The second argument against the Common Core is that the standards will not repair the broken education system. Brookings Institute policy analyst Grover Whitehurst observes that high academic standards and high student achievement are not connected.25 Statistics show that states with high academic standards score about the same on standardized assessments as states with low standards.26

Third, critics of the Common Core condemn the way the standards are being implemented. Randi Weingarten, president of the second largest teachers’ union in America, and Diane Ravitch, an education historian who has pushed for national standards for years, criticize the government’s use of RTTT funding to coerce states into adopting the Common Core.27 Critics also point out that states will have a difficult time shouldering the cost of implementing the Common Core. While estimates for implementing the program range from $12 to $16 billion, the federal government has given states only $4.35 billion.28

Finally, members of Congress, U.S. senators, and the Republican National Committee oppose the Common Core because it has handed the education authority of the states to the federal government. Lawmakers have raised concerns about the Department of Education’s unilateral revision of FERPA, its push for expanded state longitudinal data systems, and its close involvement in Common Core implementation.

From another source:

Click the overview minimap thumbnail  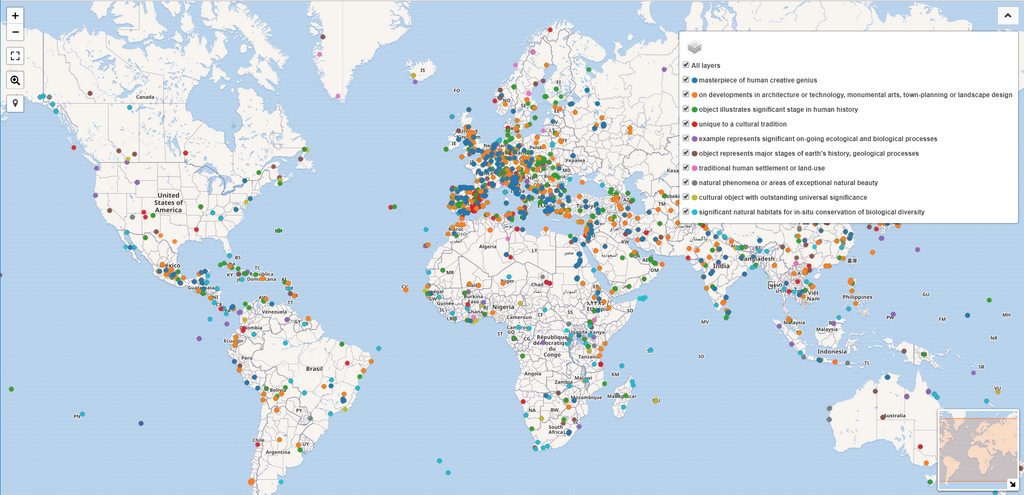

23. Stotsky and Wurman, “Common Core’s Standards.” 25.

24. Ibid., iii.

25. Grover J. Whitehurst, “Don’t Forget Curriculum,” Brookings Institute, October 2009, accessed June 13, 2013, http://www.brookingsedu/research/papers/2009/10-14-curriculum-whitehurst.

26. Mapping 2005 State Proficiency Standards onto the NAEP Scales (National Center for Education Statistics, 2007), accessed June 13, 2013, http://nces.ed.gov/nationsreportcards/pdf/studies/2007482.pdf; Sheila Byrd Carmichael et al., The State of State Standards—and the Common Core—in 2010 (Thomas B. Fordham Institute, 2012), 3, accessed June 12, 2013, http://www.edexcellence.net/publications/the-state-of-state-of-standards-and -the-common-core-in-2010.html.

27. Randi Weingarten, “Common Core: Do What It Takes before High Stakes,” Huffington Post, May 19, 2013, accessed June 13, 2013, http://www.fuffingtonpost.com/randi-weingarten/common-core-do-what-it-ta-b-3300790.html; Diane Ravitch, “Why I oppose the Common Core Standards,” Washington Post, February 2, 2013, accessed June 7, 2013, http://www.washington-post.cm/blogs/answer-sheet-wp/2013/02/26/why-i-oppose-common-core-standards-ravitch.

28. Patrick Murphy and Eliot Regenstein, Putting a Price Tag on the Common Core: How Much Will Smart Implementation Cost? (Thomas B. Fordham Institute, 2012); Accountability Works, “National Cost of Aligning States and Localities to the Common Core Standards.” A Pioneer Institute White Paper no. 82 (February 2012).